However, there is limitation that the tuning logic can be used only in SDR speed mode and does not fix the end-bit error issue in DDR speed mode.

Note: eMSI tuning logic is supported for eMMC devices, not for SD cards.

#### **Increasing eMSI Quality of Service (QoS)**

Above case assumes that user is intentionally gating the eMSI clock to control the read of the data in multiblock read. It assumes that there is always enough system bandwidth available at SoC system AXI bus for eMSI data to be read from the eMSI internal FIFO and transferred to system memory.

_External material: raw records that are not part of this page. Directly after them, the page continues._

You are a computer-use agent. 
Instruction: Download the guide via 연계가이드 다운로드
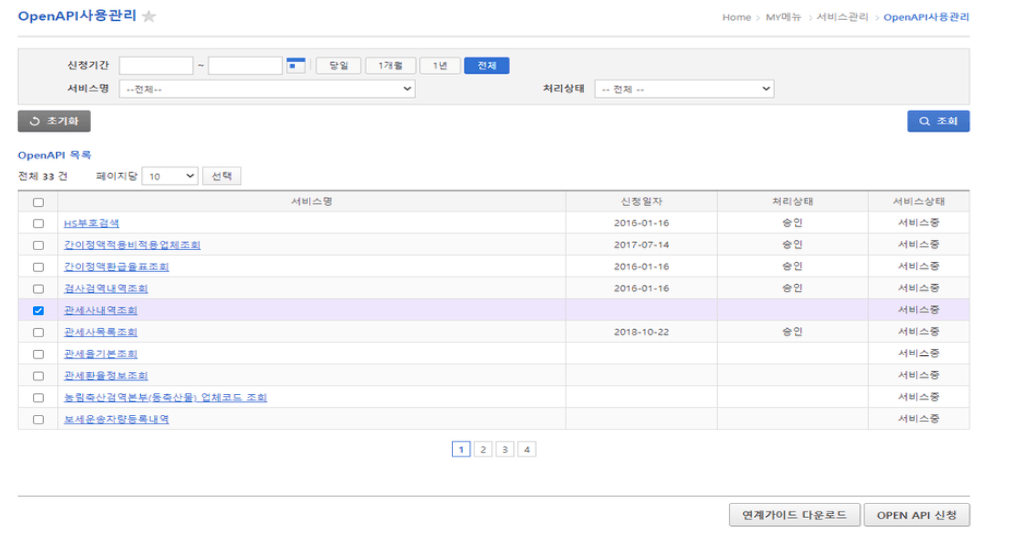coord(793,515)
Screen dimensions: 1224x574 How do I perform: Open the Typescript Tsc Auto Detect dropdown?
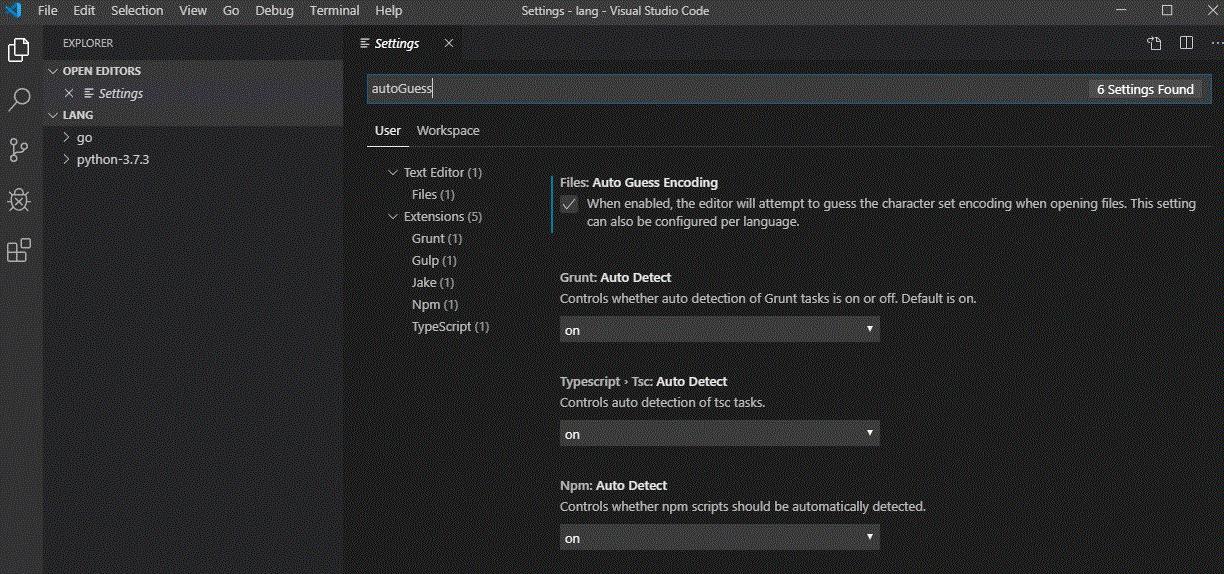tap(719, 434)
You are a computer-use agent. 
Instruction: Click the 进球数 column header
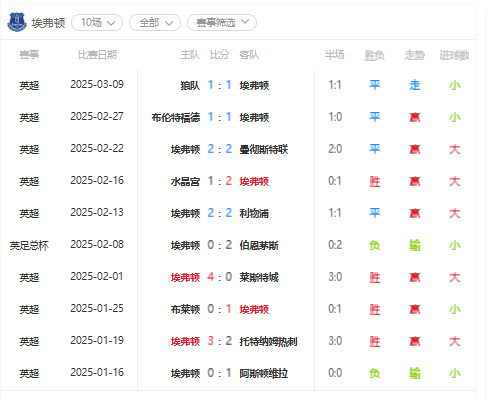point(454,55)
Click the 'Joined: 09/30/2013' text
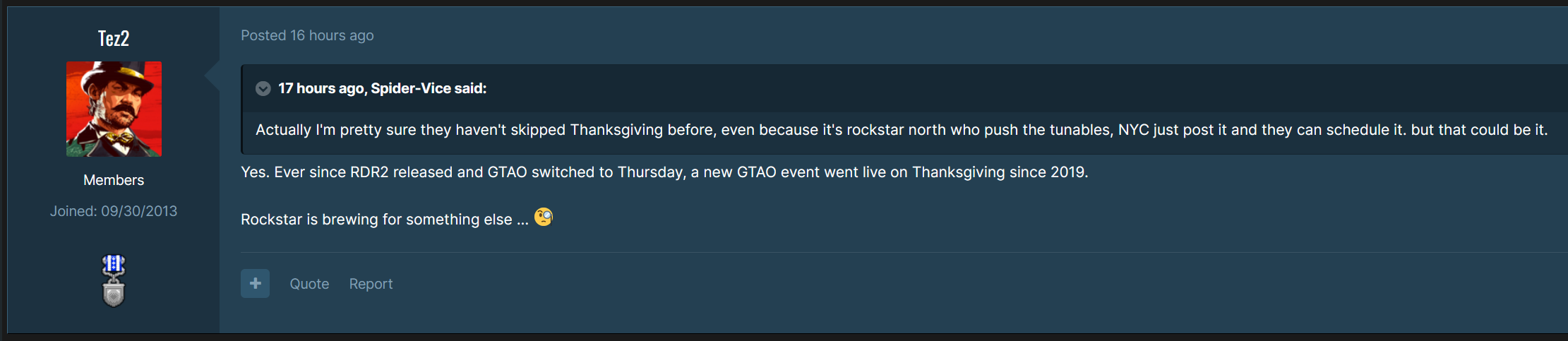Viewport: 1568px width, 341px height. point(114,211)
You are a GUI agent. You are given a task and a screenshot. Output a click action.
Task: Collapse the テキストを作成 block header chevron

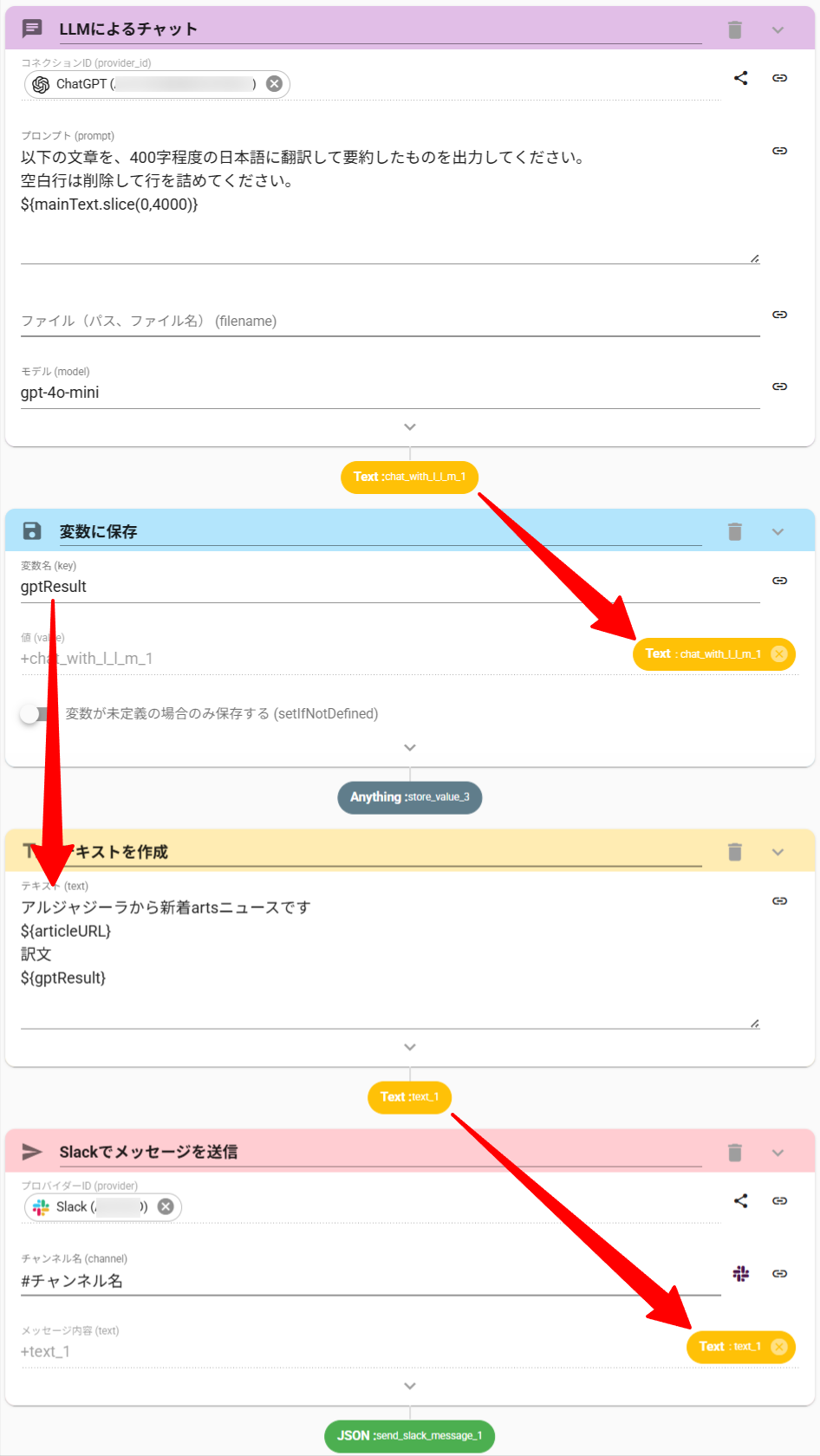778,852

However, there are cases where even though user does not intend to gate the eMSI clock, but the clock gating may still happen when the eMSI FIFO gets full with incoming data and the system bus is unable to transfer the data to system memory in time due to some other higher priority transactions going on AXI bus like some other high bandwidth memory to memory transfers that can hog up the AXI bus depriving eMSI of required bandwidth. In such case due to FIFO getting full, eMSI clock may get gating for some time until FIFO is freed up. This may again result in end bit error due to clock gating.

As example case is when multiple DMAs are operating (Peripheral DMA + Memory DMA) at a system level, eMSI might not get enough bandwidth during read transfers for transferring data between eMSI FIFO to core internal/external memory. This may cause FIFO full condition which can lead to END bit error. The error is more prominent when destination buffers for DMA and eMSI are in L3 memory.

Such a situation can be avoided when eMSI priority is increased to ensure that even in presence of other system transaction, eMSI always gets the required bandwidth on priority. This can be achieved when eMSI QoS in SCB is *increased* from seven to twelve then eMSI gets appropriate bandwidth at the system level. This will avoid eMSI FIFO getting full and consequentially avoiding END bit errors.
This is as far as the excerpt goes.